Gas Density — Ideal Gas Method
Start from the density definition \( d = \dfrac{m}{V} \). For a gas that obeys the ideal gas
equation \( PV = nRT \) and using \( n = \dfrac{m}{M} \) (with \(M\) the molar mass), we can
connect density to the state variables:
\[
PV = nRT,\qquad n=\dfrac{m}{M}
\;\;\Longrightarrow\;\;
\boxed{\, d \;=\; \dfrac{m}{V} \;=\; \dfrac{M \cdot P}{R \cdot T} \,}
\]
Rearrangements (solve any variable)
\[
\begin{aligned}
d &= \dfrac{M \cdot P}{R \cdot T} \\
M &= \dfrac{d \cdot R \cdot T}{P} \\
P &= \dfrac{d \cdot R \cdot T}{M} \\
T &= \dfrac{M \cdot P}{d \cdot R}
\end{aligned}
\]
Units & constants (convert before calculating)

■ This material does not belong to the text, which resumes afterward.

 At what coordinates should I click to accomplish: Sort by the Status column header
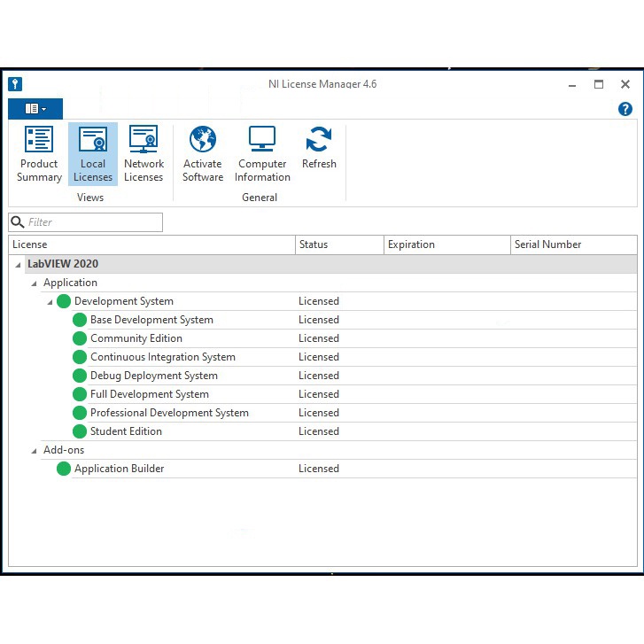(338, 244)
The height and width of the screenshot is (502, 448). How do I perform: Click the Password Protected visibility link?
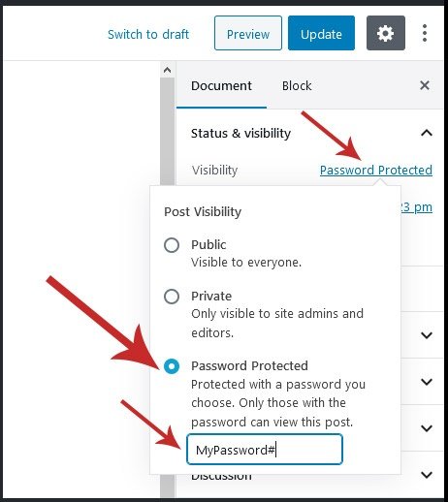[x=376, y=170]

Use SI internally: \(P\,[\mathrm{Pa}],\; T\,[\mathrm{K}],\; M\,[\mathrm{kg\,mol^{-1}}],\; d\,[\mathrm{kg\,m^{-3}}]\).
The gas constant:
\[
R = 8.314462618\ \mathrm{Pa\cdot m^{3}\cdot mol^{-1}\cdot K^{-1}}
= 0.082057\ \mathrm{atm\cdot L\cdot mol^{-1}\cdot K^{-1}}
= 62.3637\ \mathrm{L\cdot Torr\cdot mol^{-1}\cdot K^{-1}}
\]
\[
1\ \mathrm{atm}=101325\ \mathrm{Pa},\quad
1\ \mathrm{bar}=10^{5}\ \mathrm{Pa},\quad
1\ \mathrm{mmHg}\approx 133.322\ \mathrm{Pa},\quad
1\ \mathrm{Torr}=133.322\ \mathrm{Pa},\quad
1\ \mathrm{psi}=6894.757\ \mathrm{Pa}
\]
\[
1\ \mathrm{L}=10^{-3}\ \mathrm{m^{3}},\qquad
1\ \mathrm{mL}=1\ \mathrm{cm^{3}}=10^{-6}\ \mathrm{m^{3}}
\]
\[
T\ (\mathrm{K}) \;=\; T\ (^\circ\mathrm{C}) + 273.15
\]
Trends & intuition
- Directly proportional to \(P\) and \(M\): higher pressure or larger molar mass \(\Rightarrow\) higher density.
- Inversely proportional to \(T\): hotter gas \(\Rightarrow\) lower density (at fixed \(P\)).
- Gas densities are typically reported in \(\mathrm{g\,L^{-1}}\) (very small compared with liquids/solids).
Worked example (O\(_2\) at 298 K and 0.987 bar)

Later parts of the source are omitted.